On Wed Apr 3 12:15:37 2024 +0000, Rémi Bernon wrote:
Yes, this is a big difference in the way the media source is implemented, and it causes all sorts of issues in other places. I've been slowly working toward changing it but it requires a lot of changes in the MF pipeline to support it. Many applications implicitly or explicitly depend on MF pipelines exposing similar components as on Windows (source -> decoder -> converter -> sink), and we should implement the same kind of thing for compatibility. If the decoders are taking a long time to decode and stall each-other, it should be solved by making them as concurrent as they are on Windows. There's also some diverging opinions on how the media source itself should be implemented, where I would like to use a separate unix interface to make it simpler and synchronous, while @zfigura doesn't want that.
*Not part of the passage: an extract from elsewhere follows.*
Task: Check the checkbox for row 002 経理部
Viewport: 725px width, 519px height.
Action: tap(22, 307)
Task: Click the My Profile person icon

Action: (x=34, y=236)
To add a bit more detail about the issue, the two main causes for the 40ms wait appear to be: 1. The decoding that takes place in the Theora decoder; and 2. The memcpy that takes place in wg_parser_stream_copy_buffer
I've tried a hack to remove the memcpy, but it's unfortunately not enough; and the decoding is obviously unavoidable. So the only fix appears to be to have the video and audio happen in parallel (not sequentially).
Obviously having the video decode happen in a separate MFT (in its own thread) would do the job, but do you think there's a place for this MR in the interim? Or do you think the additional concurrency it introduces is too great a risk?
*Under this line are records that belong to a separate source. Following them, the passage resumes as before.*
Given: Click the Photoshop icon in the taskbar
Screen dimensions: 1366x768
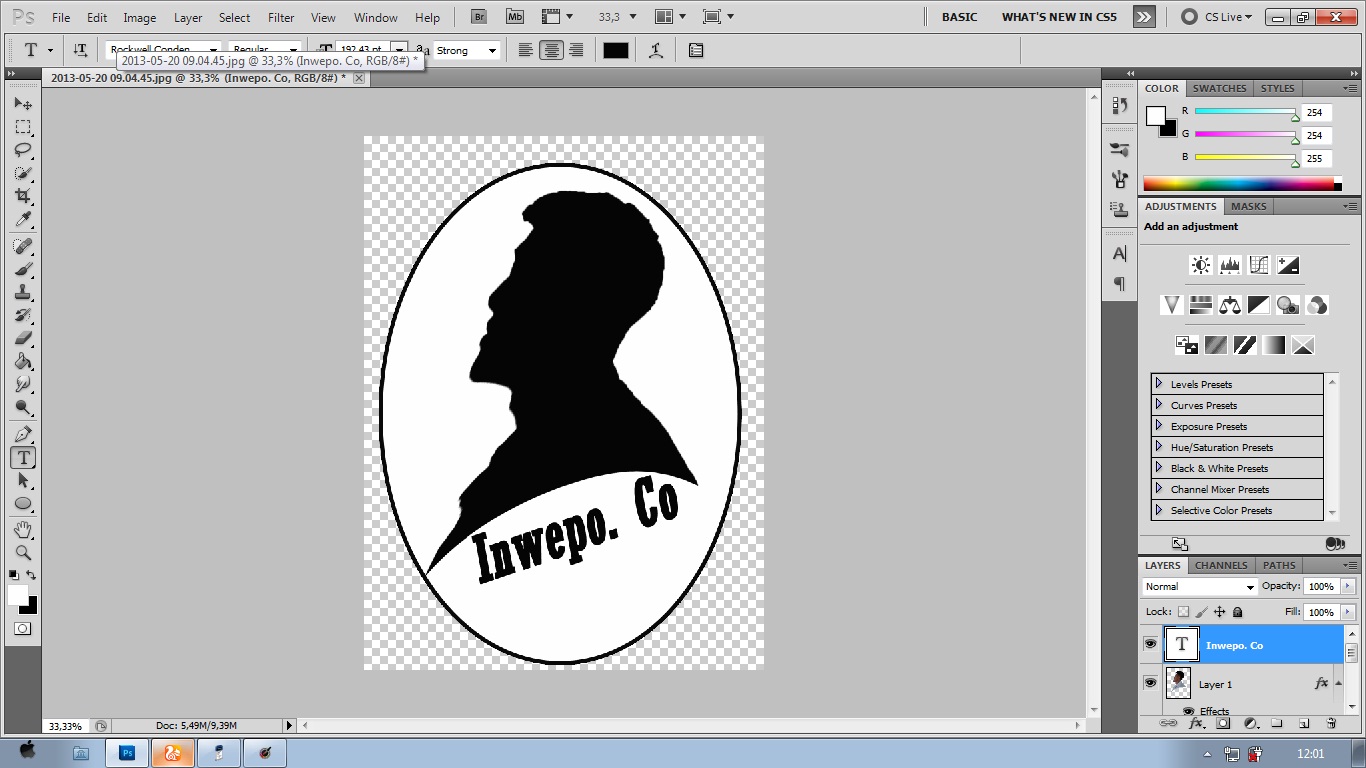Looking at the screenshot, I should point(127,753).
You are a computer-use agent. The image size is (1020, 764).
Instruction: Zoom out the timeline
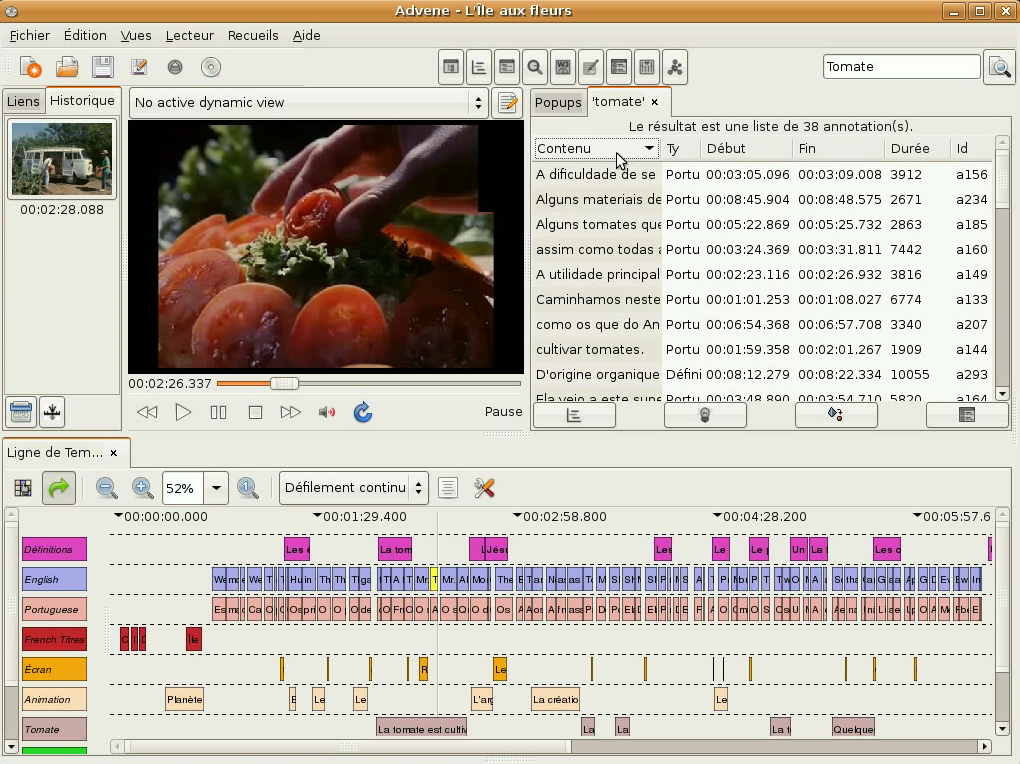point(107,488)
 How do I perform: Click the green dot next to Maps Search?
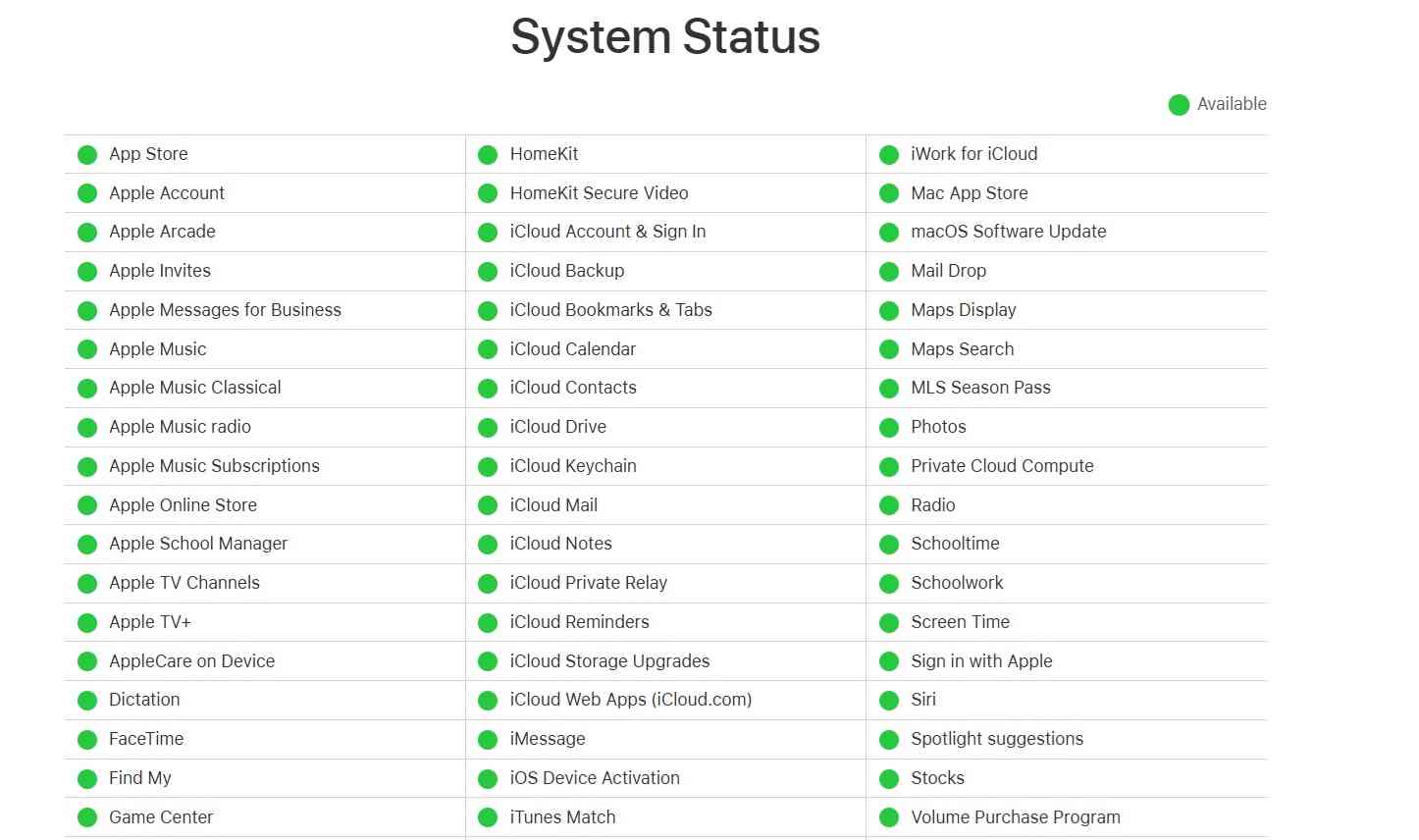889,349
On Wed Apr 3 23:41:35 2024 +0000, Brendan McGrath wrote:
To add a bit more detail about the issue, the two main causes for the 40ms wait appear to be:
- The decoding that takes place in the Theora decoder; and
- The memcpy that takes place in wg_parser_stream_copy_buffer
I've tried a hack to remove the memcpy, but it's unfortunately not enough; and the decoding is obviously unavoidable. So the only fix appears to be to have the video and audio happen in parallel (not sequentially). Obviously having the video decode happen in a separate MFT (in its own thread) would do the job, but do you think there's a place for this MR in the interim? Or do you think the additional concurrency it introduces is too great a risk?
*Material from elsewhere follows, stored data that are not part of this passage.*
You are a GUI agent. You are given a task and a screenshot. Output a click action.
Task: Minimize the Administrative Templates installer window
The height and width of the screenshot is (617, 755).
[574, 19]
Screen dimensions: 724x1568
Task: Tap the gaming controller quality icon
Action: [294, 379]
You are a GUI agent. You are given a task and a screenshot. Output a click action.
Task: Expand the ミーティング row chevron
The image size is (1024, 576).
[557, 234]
We're having a lot of problems already with concurrency in the media source, with a lot of people hitting deadlocks, and more generally because it doesn't behave like on Windows, so IMO this MR isn't the right fix.
On Thu Apr 4 10:47:51 2024 +0000, Rémi Bernon wrote:
We're having a lot of problems already with concurrency in the media source, with a lot of people hitting deadlocks, and more generally because it doesn't behave like on Windows, so IMO this MR isn't the right fix.
OK, I'll close this MR. I do have an alternate fix that prioritises the audio decoding in the shared queue; maybe that in combination with removing the memcpy will be enough.
But I think if we're to process audio and video sequentially, we need to at least make the processing less expensive (i.e. demux rather than decode). Is there anything in place that already does this? Does the new_media_source in Proton help in this regard?
Does the new_media_source in Proton help in this regard?
Yes, it's one of its purpose.
Fwiw, regarding buffer copies, the MF transforms are already optimized to avoid as much copies as possible, and should already be able to decode directly into the MF buffers. So, as soon as the media source stops decoding, it should benefit from this optimization right away.
On Thu Apr 4 18:38:15 2024 +0000, Rémi Bernon wrote:
Does the new_media_source in Proton help in this regard?
Yes, it's one of its purpose. Fwiw, regarding buffer copies, the MF transforms are already optimized to avoid as much copies as possible, and should already be able to decode directly into the MF buffers. So, as soon as the media source stops decoding, it should benefit from this optimization right away.
OK, thanks @rbernon; I'll take a look at the new_media_source as well then.
This merge request was closed by Brendan McGrath.